● Provided passage
## begin

Deadhorse Airport  is a public airport located in Deadhorse on the North Slope of Alaska. It can be accessed from Fairbanks via the Elliott and Dalton highways. It is near Prudhoe Bay and is sometimes also called Prudhoe Airport.

Facilities and aircraft
Deadhorse Airport covers  and has one 6,500 x 150 ft. (1,981 x 46 m) paved runway (5/23).

Deadhorse Airport, on average has 10 aircraft on the field, three single-engine aircraft, two multiengine aircraft and 5 helicopters.

For the 12-month period ending August 22, 2008, the airport had 19,710 aircraft operations, averaging 54 per day: 54% general aviation, 28% air taxi, 18% scheduled commercial and 1% military.

Airlines and destinations

Prior to its bankruptcy and cessation of all operations, Ravn Alaska served the airport from multiple locations. Wright Air Service, based in Fairbanks, Alaska, purchased Ravn's terminal and other assets and now operates across the North Slope out of that location.

The airport first opened in April 1970, and does not have a control tower. The elevation of the airport is 67.4 ft (20.5m).

## end

● Source material
## begin

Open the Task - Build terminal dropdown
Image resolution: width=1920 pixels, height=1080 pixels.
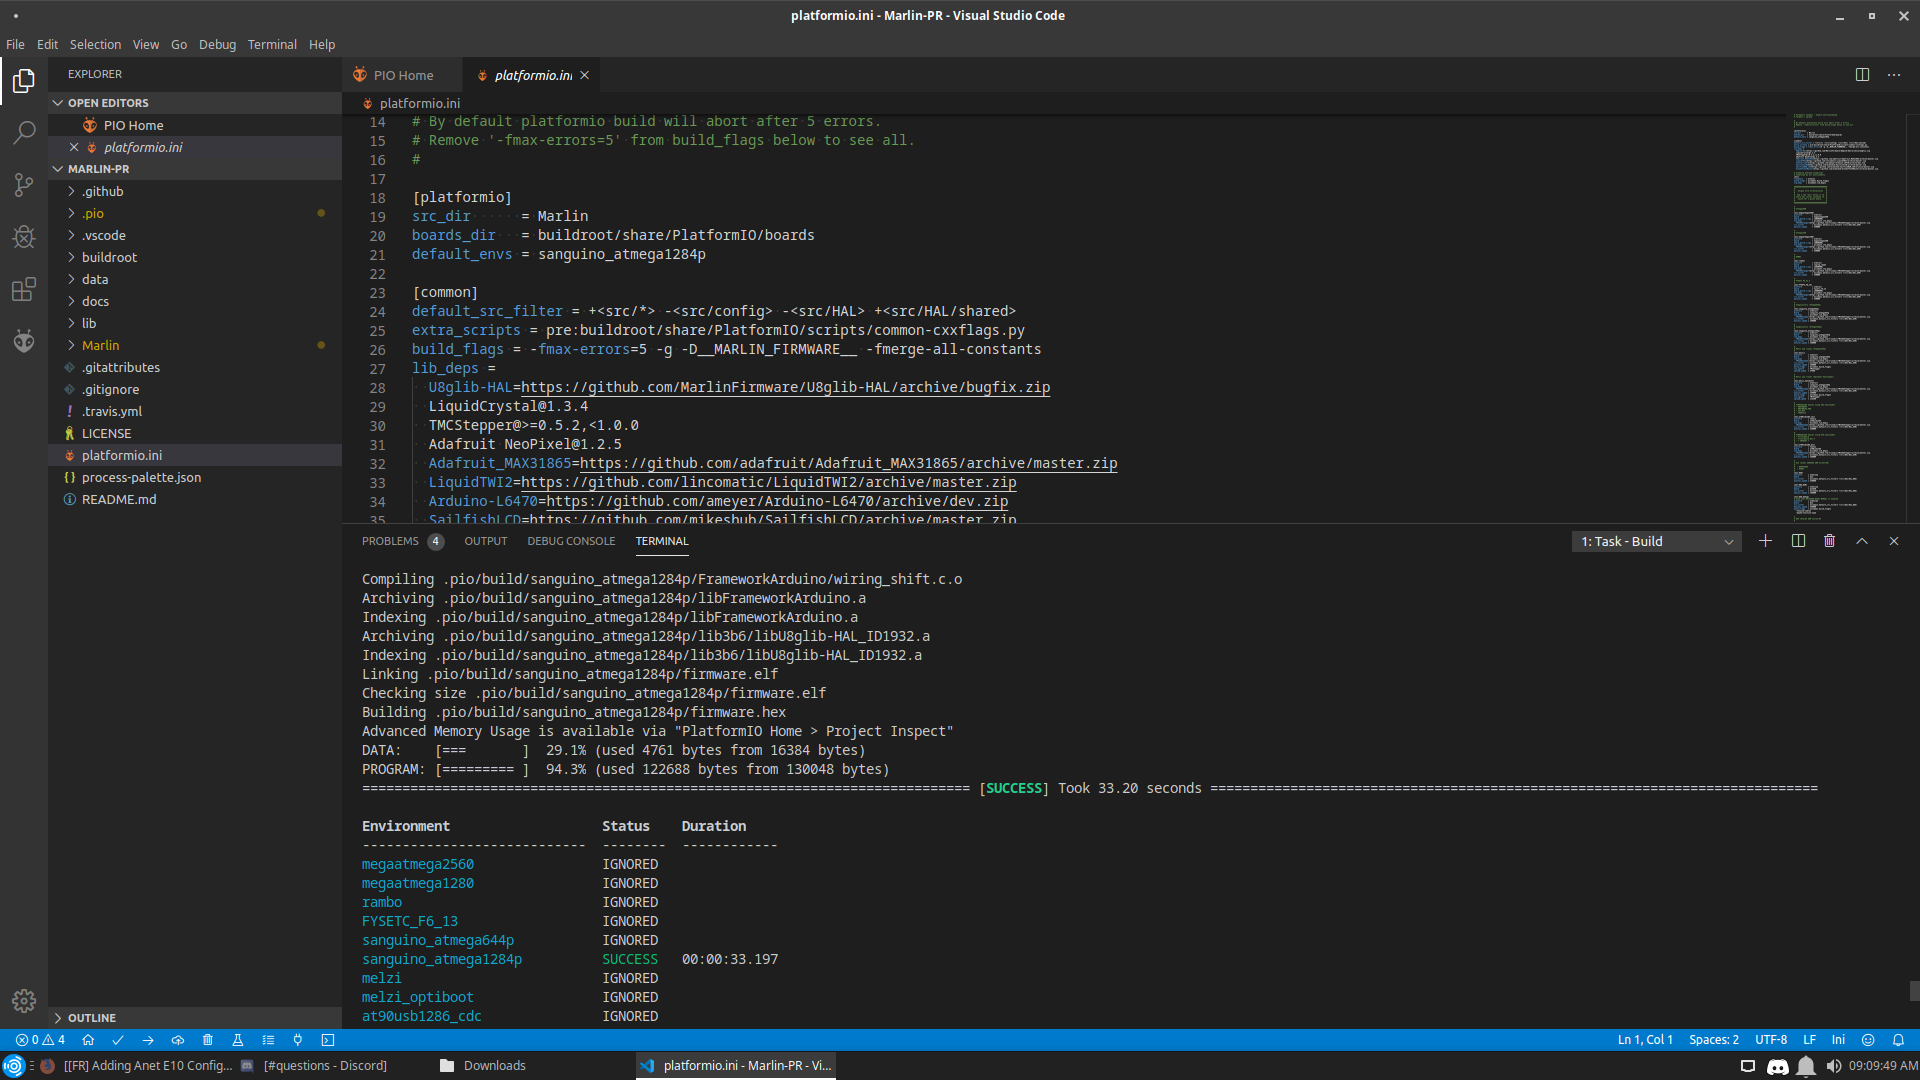(x=1656, y=541)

## end

● Tasks to complete
1) According to the Deadhorse Airport text, why does Wright Air Service now operate out of the terminal Ravn Alaska used? Answer in one to three sentences.
2) Does each statement agree with the Deadhorse Airport text? Answer yes or no, and quote the words of the text that decide it.
(a) The airport has a control tower.
(b) Helicopters make up the largest group of aircraft on the field.
(c) Scheduled commercial flights accounted for most aircraft operations in the 12 months ending August 22, 2008.

● Completed exercise
1) Ravn Alaska went bankrupt and ceased all operations. Wright Air Service, based in Fairbanks, then purchased Ravn's terminal and other assets, and it now operates across the North Slope from that location.

2)
(a) No: "does not have a control tower"
(b) Yes: "three single-engine aircraft, two multiengine aircraft and 5 helicopters"
(c) No: "54% general aviation, 28% air taxi, 18% scheduled commercial and 1% military"